[Source records]
__________________________________________________
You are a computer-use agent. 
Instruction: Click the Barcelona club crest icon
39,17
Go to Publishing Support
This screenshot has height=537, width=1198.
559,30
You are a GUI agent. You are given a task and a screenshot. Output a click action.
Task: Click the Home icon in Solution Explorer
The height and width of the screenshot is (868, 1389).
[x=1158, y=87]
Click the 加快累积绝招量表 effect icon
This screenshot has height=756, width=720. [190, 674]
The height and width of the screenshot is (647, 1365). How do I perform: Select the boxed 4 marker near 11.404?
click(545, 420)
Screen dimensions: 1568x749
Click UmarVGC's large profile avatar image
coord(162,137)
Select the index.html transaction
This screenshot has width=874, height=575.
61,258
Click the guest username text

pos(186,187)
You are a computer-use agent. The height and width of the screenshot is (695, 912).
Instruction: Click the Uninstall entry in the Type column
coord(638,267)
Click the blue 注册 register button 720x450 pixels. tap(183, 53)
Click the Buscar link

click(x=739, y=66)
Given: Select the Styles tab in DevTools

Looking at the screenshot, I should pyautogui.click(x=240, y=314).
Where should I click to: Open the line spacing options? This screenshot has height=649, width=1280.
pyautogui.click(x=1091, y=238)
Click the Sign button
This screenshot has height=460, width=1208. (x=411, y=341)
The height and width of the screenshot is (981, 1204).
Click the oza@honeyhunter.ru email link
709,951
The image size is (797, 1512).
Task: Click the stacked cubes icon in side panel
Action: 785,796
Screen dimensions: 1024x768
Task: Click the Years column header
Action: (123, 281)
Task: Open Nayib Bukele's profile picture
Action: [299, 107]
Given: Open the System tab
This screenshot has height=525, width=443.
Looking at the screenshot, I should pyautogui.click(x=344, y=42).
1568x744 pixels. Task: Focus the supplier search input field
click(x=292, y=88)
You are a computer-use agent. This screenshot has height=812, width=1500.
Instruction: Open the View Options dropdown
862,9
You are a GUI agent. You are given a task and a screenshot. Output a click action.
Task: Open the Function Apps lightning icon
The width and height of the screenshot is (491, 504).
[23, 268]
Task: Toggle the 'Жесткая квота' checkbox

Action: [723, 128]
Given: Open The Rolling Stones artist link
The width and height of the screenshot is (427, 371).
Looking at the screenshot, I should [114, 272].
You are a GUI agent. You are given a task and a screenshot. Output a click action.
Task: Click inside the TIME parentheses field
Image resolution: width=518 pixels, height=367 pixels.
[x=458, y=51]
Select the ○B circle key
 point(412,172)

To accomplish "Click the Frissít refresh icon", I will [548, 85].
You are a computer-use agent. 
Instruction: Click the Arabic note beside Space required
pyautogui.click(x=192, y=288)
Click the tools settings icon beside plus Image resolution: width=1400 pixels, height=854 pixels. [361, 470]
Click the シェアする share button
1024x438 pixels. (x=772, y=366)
__________________________________________________
- How to complete this task -
In the data above, start at the line that has "Task: Click the Home", stop after the line that has "The height and width of the screenshot is (981, 1204).", and print every line in between exactly as it stands.

- Output -
Task: Click the Home icon in Solution Explorer
The height and width of the screenshot is (868, 1389).
[x=1158, y=87]
Click the 加快累积绝招量表 effect icon
This screenshot has height=756, width=720. [190, 674]
The height and width of the screenshot is (647, 1365). How do I perform: Select the boxed 4 marker near 11.404?
click(545, 420)
Screen dimensions: 1568x749
Click UmarVGC's large profile avatar image
coord(162,137)
Select the index.html transaction
This screenshot has width=874, height=575.
61,258
Click the guest username text

pos(186,187)
You are a computer-use agent. The height and width of the screenshot is (695, 912).
Instruction: Click the Uninstall entry in the Type column
coord(638,267)
Click the blue 注册 register button 720x450 pixels. tap(183, 53)
Click the Buscar link

click(x=739, y=66)
Given: Select the Styles tab in DevTools

Looking at the screenshot, I should pyautogui.click(x=240, y=314).
Where should I click to: Open the line spacing options? This screenshot has height=649, width=1280.
pyautogui.click(x=1091, y=238)
Click the Sign button
This screenshot has height=460, width=1208. (x=411, y=341)
The height and width of the screenshot is (981, 1204).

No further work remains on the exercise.